LOCAL GOVERNMENTS: LOANING AGENTS H.B. 4744:
COMMITTEE SUMMARY
[Please see the PDF version of this analysis, if available, to view this image.]
House Bill 4744 (as passed by the House)
Sponsor: Representative Darwin Booher
House Committee: Intergovernmental and Regional Affairs
Senate Committee: Local, Urban and State Affairs
Date Completed: 9-14-09
CONTENT
The bill would amend Public Act 380 of 1913, which governs gifts of property to local units of government, to authorize a city, village, township, or county to receive a Federal loan and to enter into an agreement with the Federal government or an agency of the Federal government respecting the repayment of principal and interest on the loan.
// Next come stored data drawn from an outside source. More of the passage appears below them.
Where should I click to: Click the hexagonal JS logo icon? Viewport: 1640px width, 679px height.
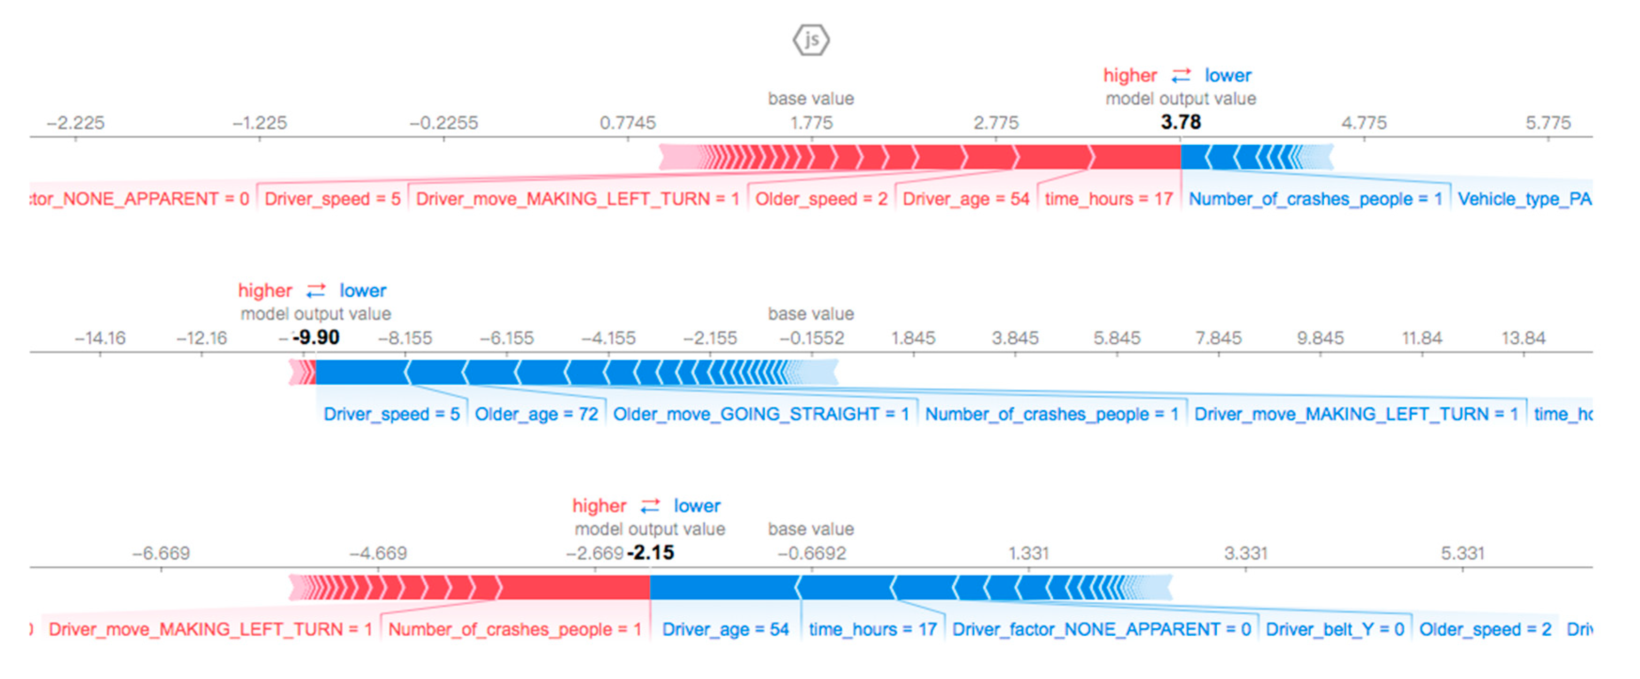810,39
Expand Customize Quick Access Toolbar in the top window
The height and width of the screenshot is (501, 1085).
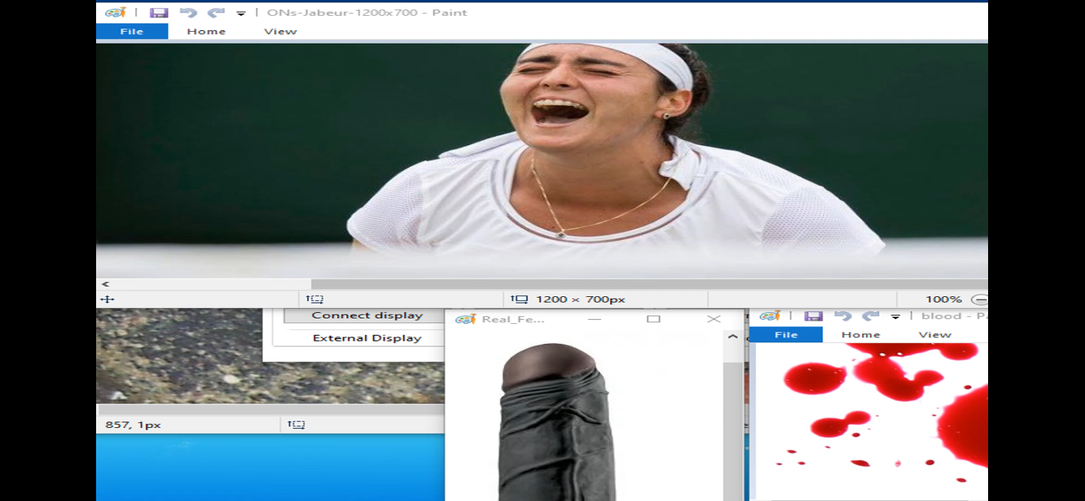(241, 13)
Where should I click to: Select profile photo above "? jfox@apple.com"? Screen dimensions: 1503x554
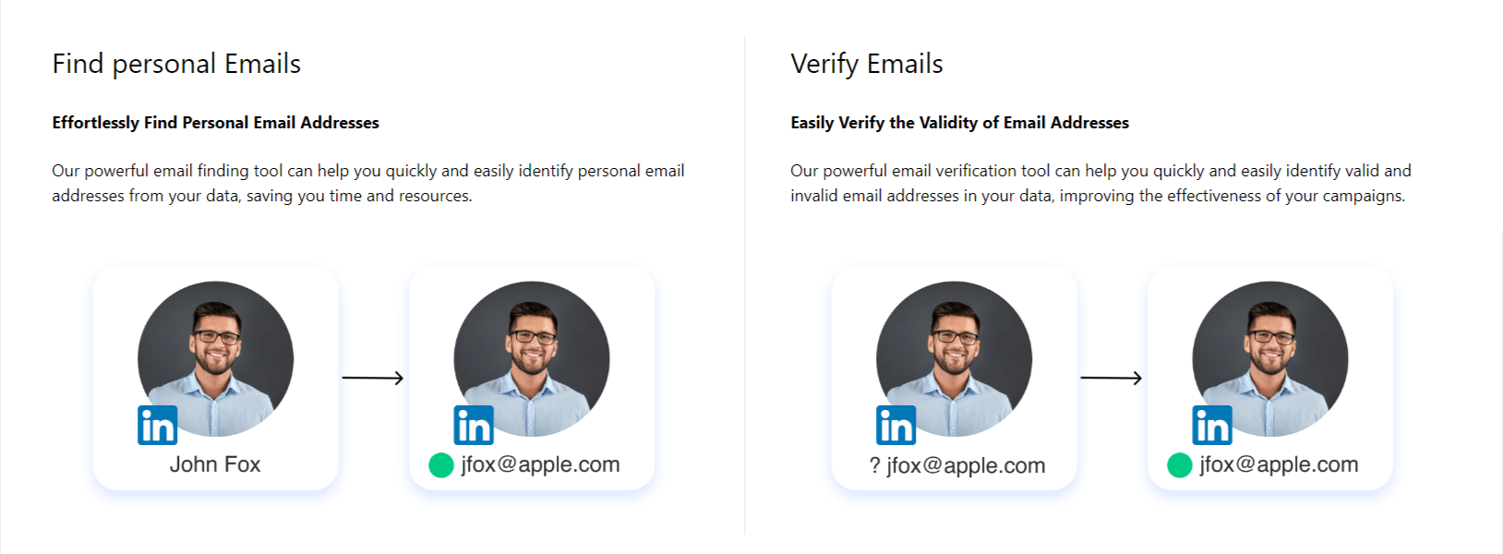pyautogui.click(x=955, y=355)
Under the Act, to provide a means and method to encourage and assist businesses in locating and expanding in Michigan, and if not prohibited by the terms of a grant, a local unit of government may use a Federal, State, or local grant or the proceeds of such a grant to make a secured or unsecured loan or to make a grant to a private person; a corporation or other business association; a city, village, township, or county; or an instrumentality of a local unit. Under the bill, these provisions would apply to a grant or a loan, and a local unit could receive as well as use a Federal grant or loan for these purposes.
The Act specifies that a loan or grant made as described above may be used for local public improvements or to encourage and assist businesses in locating or expanding in Michigan, to preserve jobs in Michigan, to encourage investment in Michigan communities, or for other public purposes.
The Act allows a city, village, township, or county to receive loans as described above and issue loan revenue bonds secured by the repayment of loans. For the purposes specified in the Act, bonds must be approved by the Department of Treasury before their issuance, but are not otherwise subject to the Revised Municipal Finance Act. In determining whether the issuance of the bonds should be approved, the Department must take certain conditions into consideration. The loan revenue bonds are not general obligations of the issuing local unit. The bonds are declared to be issued for an essential public and governmental purpose, and together with interest on and income from the bonds, are exempted from all taxes. Under the bill, these provisions also would apply to notes.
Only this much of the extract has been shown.